Benchmarks Game/Parallel/Mandelbrot
< Benchmarks Game | Parallel
Mandelbrot
Old submission is:
Thread pool calculates lines in parallel
- Status: not submitted.
Flags:
$ ghc --make -O2 -fglasgow-exts -threaded -fbang-patterns -funbox-strict-fields -optc-O2 mand3.hs $ ./mand3 6400 +RTS -N2
This is a version of the Haskell GHC madnelbrot benchmark which has been modified to compute output lines in parallel using a pool of worker threads. Each worker thread receives work from the work queue, computes a line of the output bitmap, and sends it back to the master. The master waits for the lines in order and emits them to the output. When compiled with -threaded and run with +RTS -N2 it uses two cores simultaneously.
On my dual core, running time goes from,
* original unparallelized, 9.315s * dual core, 6.193s
The following flags should be used:
Compile time:
ghc --make -O2 -fglasgow-exts -threaded -fbang-patterns -funbox-strict-fields -optc-O2
Runtime:
./mand3 6400 +RTS -N2
Code:
This code has extra annotations about the usage of function arguments, which can be removed.
{-# OPTIONS -O2 -fvia-C -fexcess-precision #-}
--
-- The Computer Language Benchmarks Game
-- http://shootout.alioth.debian.org/
--
-- Contributed by Spencer Janssen, Trevor McCort, Christophe Poucet and Don Stewart
--
-- Must be compiled with the -fexcess-precision flag as a pragma.

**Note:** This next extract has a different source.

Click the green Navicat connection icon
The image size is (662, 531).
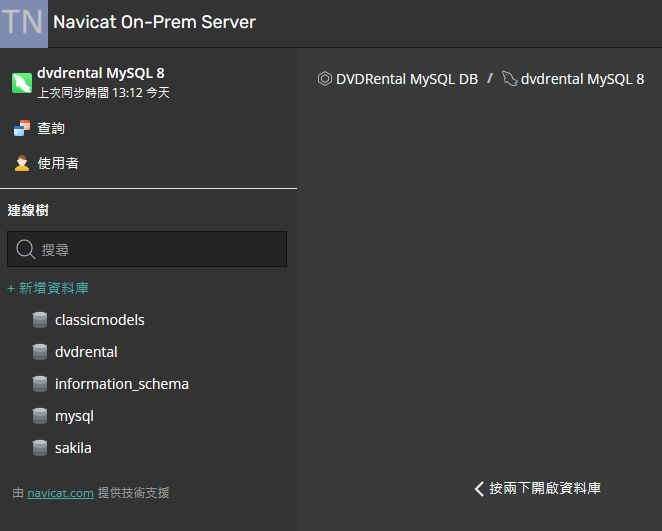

GHC
-- currently doesn't recognise the -fexcess-precision flag on the command
-- line (!).
--
-- The following flags are suggested when compiling:
--
-- -O -fglasgow-exts -optc-march=pentium4
-- -fbang-patterns -funbox-strict-fields -optc-O2 -optc-mfpmath=sse -optc-msse2
--
import System
import System.IO
import Foreign
import Foreign.Marshal.Array
import Control.Concurrent
import Control.Concurrent.MVar
import Control.Concurrent.Chan
import Control.Monad
main = do
-- width in pixels
w <- getArgs >>= readIO . head
-- width in bytes
let n = w `div` 8
-- width of a pixel in the complex plane
m = 2 / fromIntegral w
coords = [T 1 0 y (fromIntegral y * m - 1) | y <- [0..w-1]]
q <- newChan
replies <- replicateM w newEmptyMVar
mapM_ (writeChan q) $ zip coords replies
replicateM_ 4 . forkIO $ worker q w m n
putStrLn ("P4\n"++show w++" "++show w)
mapM_ (takeMVar >=> \b -> hPutBuf stdout b n) replies
-- Worker computes one line of the image and sends it to the master
-- q - work queue
-- w - width in pixels
-- m - width of a pixel in the complex plane
-- n - width in bytes
worker q w m n = forever (do
(coord, reply) <- readChan q
p <- mallocArray0 n
unfold (next_x w m n) p coord
putMVar reply p)
-- f - takes coordinates and returns Nothing if done
-- or the next byte of the bitmap otherwise.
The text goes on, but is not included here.